UrbanBots

The project aims to design an urban space where essential activities like “Live, Work, Grow, Store, Sell” are interconnected, resembling a neural network empowered by machine learning. This approach seeks to create a dynamic and efficient environment where these activities complement each other, fostering sustainability and adaptability within the urban context.

In accordance with the City of Yes proposal, our initiative targets the repurposing of vacant office buildings in New York City, with a particular focus on the Garment District due to its significant inventory of unutilized office spaces. Our initial phase involved thorough research into the current conditions and occupancy status of each building within the area, laying the groundwork for strategic redevelopment efforts aimed at revitalizing this urban district.

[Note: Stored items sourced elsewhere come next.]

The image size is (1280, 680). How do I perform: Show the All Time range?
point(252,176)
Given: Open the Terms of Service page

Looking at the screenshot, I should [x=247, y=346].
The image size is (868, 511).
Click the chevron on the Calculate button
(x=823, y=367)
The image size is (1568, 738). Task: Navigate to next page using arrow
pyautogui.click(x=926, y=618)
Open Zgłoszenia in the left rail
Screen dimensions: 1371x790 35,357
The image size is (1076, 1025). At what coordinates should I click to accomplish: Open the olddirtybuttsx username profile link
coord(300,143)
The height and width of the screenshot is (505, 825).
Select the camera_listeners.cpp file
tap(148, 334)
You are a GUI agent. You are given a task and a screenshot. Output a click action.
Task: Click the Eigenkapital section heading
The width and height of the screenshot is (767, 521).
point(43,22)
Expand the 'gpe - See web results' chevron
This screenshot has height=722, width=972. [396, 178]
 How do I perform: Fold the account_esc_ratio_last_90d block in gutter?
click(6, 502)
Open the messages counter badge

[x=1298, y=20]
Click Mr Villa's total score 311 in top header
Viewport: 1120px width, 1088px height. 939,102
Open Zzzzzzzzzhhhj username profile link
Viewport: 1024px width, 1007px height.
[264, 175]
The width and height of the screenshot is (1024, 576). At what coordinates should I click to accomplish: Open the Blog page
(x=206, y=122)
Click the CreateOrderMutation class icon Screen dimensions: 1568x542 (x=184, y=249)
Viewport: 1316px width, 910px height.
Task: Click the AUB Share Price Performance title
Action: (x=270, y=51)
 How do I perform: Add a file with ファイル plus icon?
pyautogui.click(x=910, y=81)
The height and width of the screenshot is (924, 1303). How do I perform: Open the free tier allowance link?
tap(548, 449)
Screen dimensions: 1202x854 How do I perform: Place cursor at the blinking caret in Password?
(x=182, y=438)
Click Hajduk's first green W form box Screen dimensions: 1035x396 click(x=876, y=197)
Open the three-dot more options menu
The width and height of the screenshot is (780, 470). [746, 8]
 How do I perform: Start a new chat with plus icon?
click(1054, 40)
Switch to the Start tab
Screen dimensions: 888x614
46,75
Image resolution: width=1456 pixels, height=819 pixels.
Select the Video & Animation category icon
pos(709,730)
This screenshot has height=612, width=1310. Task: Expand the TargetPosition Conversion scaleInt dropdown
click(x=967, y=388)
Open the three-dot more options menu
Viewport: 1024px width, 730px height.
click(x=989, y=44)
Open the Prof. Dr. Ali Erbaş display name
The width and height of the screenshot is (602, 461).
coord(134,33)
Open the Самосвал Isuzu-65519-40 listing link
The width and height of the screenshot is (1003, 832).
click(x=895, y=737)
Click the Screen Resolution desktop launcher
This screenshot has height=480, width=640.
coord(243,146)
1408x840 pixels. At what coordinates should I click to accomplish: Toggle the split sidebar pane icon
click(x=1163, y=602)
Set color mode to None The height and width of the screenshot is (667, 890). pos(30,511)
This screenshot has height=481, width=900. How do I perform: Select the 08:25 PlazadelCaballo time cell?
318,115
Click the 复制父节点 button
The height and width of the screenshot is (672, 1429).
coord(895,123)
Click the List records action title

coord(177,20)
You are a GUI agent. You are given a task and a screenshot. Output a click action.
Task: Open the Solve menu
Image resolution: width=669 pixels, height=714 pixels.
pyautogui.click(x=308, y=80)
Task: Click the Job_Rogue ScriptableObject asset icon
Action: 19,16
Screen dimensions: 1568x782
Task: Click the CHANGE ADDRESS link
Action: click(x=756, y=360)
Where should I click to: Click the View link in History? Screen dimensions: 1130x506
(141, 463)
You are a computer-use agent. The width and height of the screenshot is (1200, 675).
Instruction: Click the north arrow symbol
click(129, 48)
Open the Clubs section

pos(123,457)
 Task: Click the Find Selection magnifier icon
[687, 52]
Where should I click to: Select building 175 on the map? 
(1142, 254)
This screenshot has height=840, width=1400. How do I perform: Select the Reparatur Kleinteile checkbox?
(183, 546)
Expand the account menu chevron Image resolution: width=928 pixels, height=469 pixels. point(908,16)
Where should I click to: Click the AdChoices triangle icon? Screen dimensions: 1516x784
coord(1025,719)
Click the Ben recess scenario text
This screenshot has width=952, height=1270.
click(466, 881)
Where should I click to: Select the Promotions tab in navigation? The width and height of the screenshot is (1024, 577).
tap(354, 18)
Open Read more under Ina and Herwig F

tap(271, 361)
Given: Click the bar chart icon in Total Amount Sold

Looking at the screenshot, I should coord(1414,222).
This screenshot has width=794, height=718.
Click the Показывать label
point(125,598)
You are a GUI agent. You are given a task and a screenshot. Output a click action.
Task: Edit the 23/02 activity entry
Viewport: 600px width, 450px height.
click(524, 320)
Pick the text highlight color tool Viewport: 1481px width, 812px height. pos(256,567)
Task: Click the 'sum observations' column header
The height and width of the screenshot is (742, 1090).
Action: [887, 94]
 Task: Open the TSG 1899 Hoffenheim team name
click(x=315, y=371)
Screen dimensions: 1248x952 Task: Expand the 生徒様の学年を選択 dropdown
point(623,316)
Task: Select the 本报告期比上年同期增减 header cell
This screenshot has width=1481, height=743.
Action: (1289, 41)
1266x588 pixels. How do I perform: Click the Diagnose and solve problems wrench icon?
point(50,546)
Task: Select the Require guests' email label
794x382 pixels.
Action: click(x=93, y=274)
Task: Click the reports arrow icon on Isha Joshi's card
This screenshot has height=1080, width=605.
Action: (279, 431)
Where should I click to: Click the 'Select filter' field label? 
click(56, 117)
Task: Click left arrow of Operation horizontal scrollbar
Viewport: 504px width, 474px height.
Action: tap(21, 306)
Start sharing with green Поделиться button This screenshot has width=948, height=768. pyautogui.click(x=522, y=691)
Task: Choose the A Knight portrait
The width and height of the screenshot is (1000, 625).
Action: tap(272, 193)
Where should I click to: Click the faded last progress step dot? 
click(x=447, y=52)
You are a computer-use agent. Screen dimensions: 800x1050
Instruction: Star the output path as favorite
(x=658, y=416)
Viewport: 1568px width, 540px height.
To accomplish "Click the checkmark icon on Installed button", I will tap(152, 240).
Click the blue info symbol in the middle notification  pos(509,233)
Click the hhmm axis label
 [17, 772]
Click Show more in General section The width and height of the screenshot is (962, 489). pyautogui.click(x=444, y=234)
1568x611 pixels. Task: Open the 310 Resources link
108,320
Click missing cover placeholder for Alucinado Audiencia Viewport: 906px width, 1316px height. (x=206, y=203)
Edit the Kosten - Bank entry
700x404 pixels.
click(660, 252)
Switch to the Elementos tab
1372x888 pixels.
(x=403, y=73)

Through the utilization of Geographic Information System (GIS), we identified four buildings within the Garment District surrounded by taller structures, resulting in a lower Floor Area Ratio (FAR) for these buildings. This discrepancy in FAR creates challenges with natural light penetration, adversely affecting the quality of the indoor environment.

Being part of our class, pix2pix is a conditional generative adversarial network, that takes an input and outputs a result based on the dataset that it was trained on.

Taking the algorithm a step further, and integrating the concept of light into our process, we started gathering crystal images, desaturating and contrasting them, forming a dataset out of it.

The final output was the result of 2 models. Model 1 outputs an image that translates the behavior of light on a crystal, Model 2 translates a relationship of colored pixels based on the dataset that it was trained on.

Then the output of model 1 is used as an input in model 2 to generate a new output.

Dataset Generated using Model 1

Dataset Generated using Model 2

The process demonstrates the transformation of a 2D image into a 3D model by first generating a depth map that interprets the distances of different parts of the image from the camera. This depth information is then used to construct a textured 3D model that retains the color details of the original image.

This process transforms a 2D image into a 3D mesh model by first generating multiple views using a diffusion model and then synthesizing these views from different perspectives to estimate the object’s pose. The 3D structure is reconstructed using a combination of cost volume analysis, 3D convolution, Multi-Layer Perceptron for Signed Distance Function prediction, and the marching cubes technique to create a detailed mesh model.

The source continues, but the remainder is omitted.